# [SOURCE MATERIAL]
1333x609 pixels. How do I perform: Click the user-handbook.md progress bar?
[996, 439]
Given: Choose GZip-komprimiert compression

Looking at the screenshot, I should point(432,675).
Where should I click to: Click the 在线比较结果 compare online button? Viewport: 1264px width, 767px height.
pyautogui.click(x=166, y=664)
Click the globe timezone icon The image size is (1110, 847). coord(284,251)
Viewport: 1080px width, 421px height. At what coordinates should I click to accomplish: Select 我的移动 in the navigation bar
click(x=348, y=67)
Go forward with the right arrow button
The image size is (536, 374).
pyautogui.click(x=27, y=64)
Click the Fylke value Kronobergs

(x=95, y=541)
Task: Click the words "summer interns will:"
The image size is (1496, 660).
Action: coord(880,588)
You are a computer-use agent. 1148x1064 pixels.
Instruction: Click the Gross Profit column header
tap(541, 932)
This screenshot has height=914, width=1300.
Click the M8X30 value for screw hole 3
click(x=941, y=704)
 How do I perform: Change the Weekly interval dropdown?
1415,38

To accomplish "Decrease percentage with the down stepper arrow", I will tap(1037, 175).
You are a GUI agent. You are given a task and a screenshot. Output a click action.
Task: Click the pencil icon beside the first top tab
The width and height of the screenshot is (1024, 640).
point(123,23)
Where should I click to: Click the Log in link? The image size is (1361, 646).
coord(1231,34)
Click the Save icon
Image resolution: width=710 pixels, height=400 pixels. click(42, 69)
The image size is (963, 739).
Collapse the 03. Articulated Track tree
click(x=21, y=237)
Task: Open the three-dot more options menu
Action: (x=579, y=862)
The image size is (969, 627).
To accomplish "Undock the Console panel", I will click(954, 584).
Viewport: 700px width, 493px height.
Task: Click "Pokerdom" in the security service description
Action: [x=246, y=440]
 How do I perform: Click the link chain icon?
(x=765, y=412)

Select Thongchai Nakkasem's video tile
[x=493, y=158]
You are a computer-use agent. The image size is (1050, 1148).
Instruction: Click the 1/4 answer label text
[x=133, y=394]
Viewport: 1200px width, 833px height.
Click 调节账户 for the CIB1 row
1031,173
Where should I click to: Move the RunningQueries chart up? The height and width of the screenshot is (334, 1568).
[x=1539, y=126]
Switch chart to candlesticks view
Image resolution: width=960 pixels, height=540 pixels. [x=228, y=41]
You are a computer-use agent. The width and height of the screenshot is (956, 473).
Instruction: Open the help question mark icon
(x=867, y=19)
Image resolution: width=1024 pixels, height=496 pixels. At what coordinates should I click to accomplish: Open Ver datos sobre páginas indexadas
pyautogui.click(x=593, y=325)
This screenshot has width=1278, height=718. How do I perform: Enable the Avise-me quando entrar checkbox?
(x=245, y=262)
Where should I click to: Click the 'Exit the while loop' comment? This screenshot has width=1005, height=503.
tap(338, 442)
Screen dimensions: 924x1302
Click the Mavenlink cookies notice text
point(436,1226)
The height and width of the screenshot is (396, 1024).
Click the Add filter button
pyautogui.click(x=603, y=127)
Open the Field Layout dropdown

# [TASK BRIEF]
The listing above is to be transcribed in full, with no line omitted.

# [TASK ANSWER]
1333x609 pixels. How do I perform: Click the user-handbook.md progress bar?
[996, 439]
Given: Choose GZip-komprimiert compression

Looking at the screenshot, I should point(432,675).
Where should I click to: Click the 在线比较结果 compare online button? Viewport: 1264px width, 767px height.
pyautogui.click(x=166, y=664)
Click the globe timezone icon The image size is (1110, 847). coord(284,251)
Viewport: 1080px width, 421px height. At what coordinates should I click to accomplish: Select 我的移动 in the navigation bar
click(x=348, y=67)
Go forward with the right arrow button
The image size is (536, 374).
pyautogui.click(x=27, y=64)
Click the Fylke value Kronobergs

(x=95, y=541)
Task: Click the words "summer interns will:"
The image size is (1496, 660).
Action: coord(880,588)
You are a computer-use agent. 1148x1064 pixels.
Instruction: Click the Gross Profit column header
tap(541, 932)
This screenshot has height=914, width=1300.
Click the M8X30 value for screw hole 3
click(x=941, y=704)
 How do I perform: Change the Weekly interval dropdown?
1415,38

To accomplish "Decrease percentage with the down stepper arrow", I will tap(1037, 175).
You are a GUI agent. You are given a task and a screenshot. Output a click action.
Task: Click the pencil icon beside the first top tab
The width and height of the screenshot is (1024, 640).
point(123,23)
Where should I click to: Click the Log in link? The image size is (1361, 646).
coord(1231,34)
Click the Save icon
Image resolution: width=710 pixels, height=400 pixels. click(42, 69)
The image size is (963, 739).
Collapse the 03. Articulated Track tree
click(x=21, y=237)
Task: Open the three-dot more options menu
Action: (x=579, y=862)
The image size is (969, 627).
To accomplish "Undock the Console panel", I will click(954, 584).
Viewport: 700px width, 493px height.
Task: Click "Pokerdom" in the security service description
Action: [x=246, y=440]
 How do I perform: Click the link chain icon?
(x=765, y=412)

Select Thongchai Nakkasem's video tile
[x=493, y=158]
You are a computer-use agent. The image size is (1050, 1148).
Instruction: Click the 1/4 answer label text
[x=133, y=394]
Viewport: 1200px width, 833px height.
Click 调节账户 for the CIB1 row
1031,173
Where should I click to: Move the RunningQueries chart up? The height and width of the screenshot is (334, 1568).
[x=1539, y=126]
Switch chart to candlesticks view
Image resolution: width=960 pixels, height=540 pixels. [x=228, y=41]
You are a computer-use agent. The width and height of the screenshot is (956, 473).
Instruction: Open the help question mark icon
(x=867, y=19)
Image resolution: width=1024 pixels, height=496 pixels. At what coordinates should I click to accomplish: Open Ver datos sobre páginas indexadas
pyautogui.click(x=593, y=325)
This screenshot has width=1278, height=718. How do I perform: Enable the Avise-me quando entrar checkbox?
(x=245, y=262)
Where should I click to: Click the 'Exit the while loop' comment? This screenshot has width=1005, height=503.
tap(338, 442)
Screen dimensions: 924x1302
Click the Mavenlink cookies notice text
point(436,1226)
The height and width of the screenshot is (396, 1024).
Click the Add filter button
pyautogui.click(x=603, y=127)
Open the Field Layout dropdown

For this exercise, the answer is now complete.